For the 'p or acquire method we begin by acquiring the mutex. Then we check if there are any available resources. If there aren't, then we unlock the mutex and try again. If there are, we decrement resources and then unlock the mutex.

the 'v or 'release method is simple, we just acquire the mutex, increment resources, then release.

(define (make-semaphore n)
  (let ((resources n)
        (cell (list false)))
    (define (p)
      (if (test-and-set! cell)
          (p)
          (begin
            (if (<= resources 0)
                (begin
                  (clear! cell)
                  (p))
                (begin
                  (set! resources (- resources 1))
                  (clear! cell))))))
    (define (v)
      (if (test-and-set! cell)
          (v)
          (begin
            (set! resources (+ resources 1))
            (clear! cell))))
    (define (the-semaphore m)
      (cond ((eq? m 'p) (p))
            ((eq? m 'v) (v))))
    the-semaphore))

The version using test-and-set! follows the same exact idea as the mutex version; it's a little more tedious to serialize access to resources, but not by much.

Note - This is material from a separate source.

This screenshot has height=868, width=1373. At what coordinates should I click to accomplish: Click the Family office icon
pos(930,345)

For 'p, we essentially do the same thing make-mutex would do, which is to continuosly test-and-set! the cell until we get false, and then proceed to work with resources as we do in the mutex version of make-semaphore. The main difference here is that we explicitly busy-wait on two levels, the first in order to get exclusive access to resources, and then we also busy-wait until resource is greater than 0.

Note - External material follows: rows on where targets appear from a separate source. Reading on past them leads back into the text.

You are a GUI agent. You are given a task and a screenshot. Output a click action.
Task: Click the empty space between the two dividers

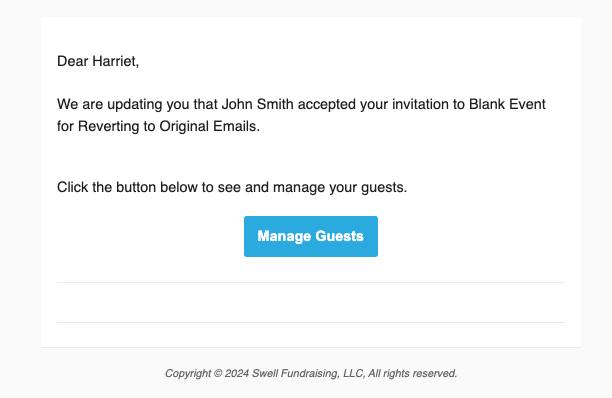(x=311, y=302)
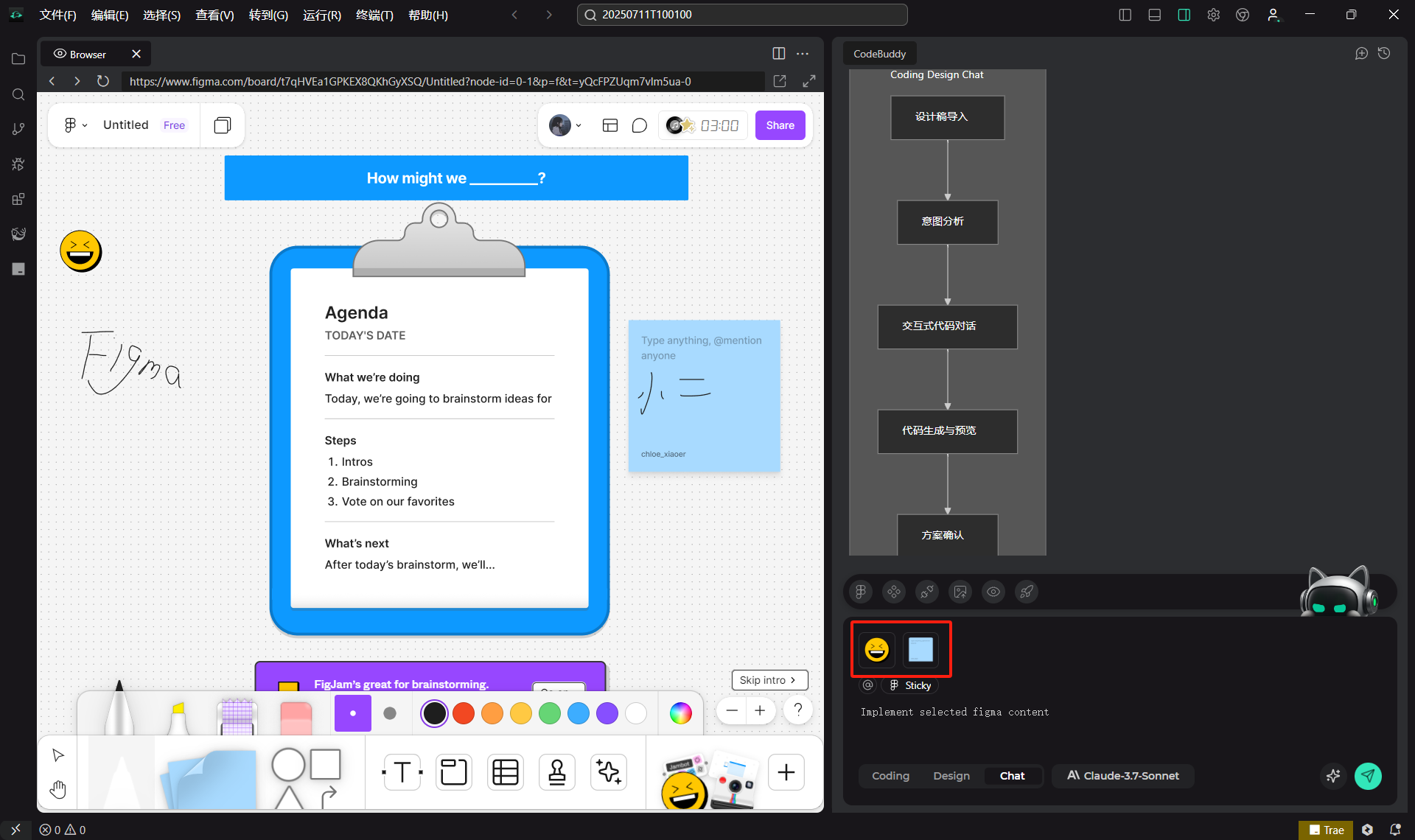Click the send message button in CodeBuddy
Screen dimensions: 1415x840
coord(1368,775)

The 'v or release procedure is also very much like the mutex version.

###Ex 3.48

As explained by the book, deadlock happens when process $$P_1$$ acquires some locks, but is waiting for another process $$P_2$$ to release the rest of the locks that it needs, and likewise, $$P_2$$ has some locks,and is waiting for $$P_1$$ to release its locks. For the set of locks $$L$$ that $$P_1$$ and $$P_2$$ share, it can only happen that one process acquires some and the other acquires the rest if they acquire them in different orders. If we require the two processes to always acquire them in a certain order, then the set cannot be split among the two processes because in order to acquire the last lock $$L_n$$, the process must have first acquire the previous lock $$L_{n-1}$$, and so forth; i.e. whichever process acquires the very first lock in the ordering will be the only allowed to acquire the remaining locks.

###Ex 3.49

Here's one example:

Consider two concurrent database transactions $$T_{1}$$ and $$T_{2}$$. Each transaction is identical: they query a single row, say $$R_a$$ for the first transaction, and $$R_b$$ for the second, update one of their columns, then, based on some factors, determines the set of rows related to the one just updated, and proceeds to update them. Let's assume that each row is distinct. However, when it comes to updating the related rows for $$R_a$$, it turns out that one of them is $$R_b$$, and likewise, the set of related rows for $$R_b$$ includes $$R_a$$, and since updating the row will recquire locking it, this results in a deadlock.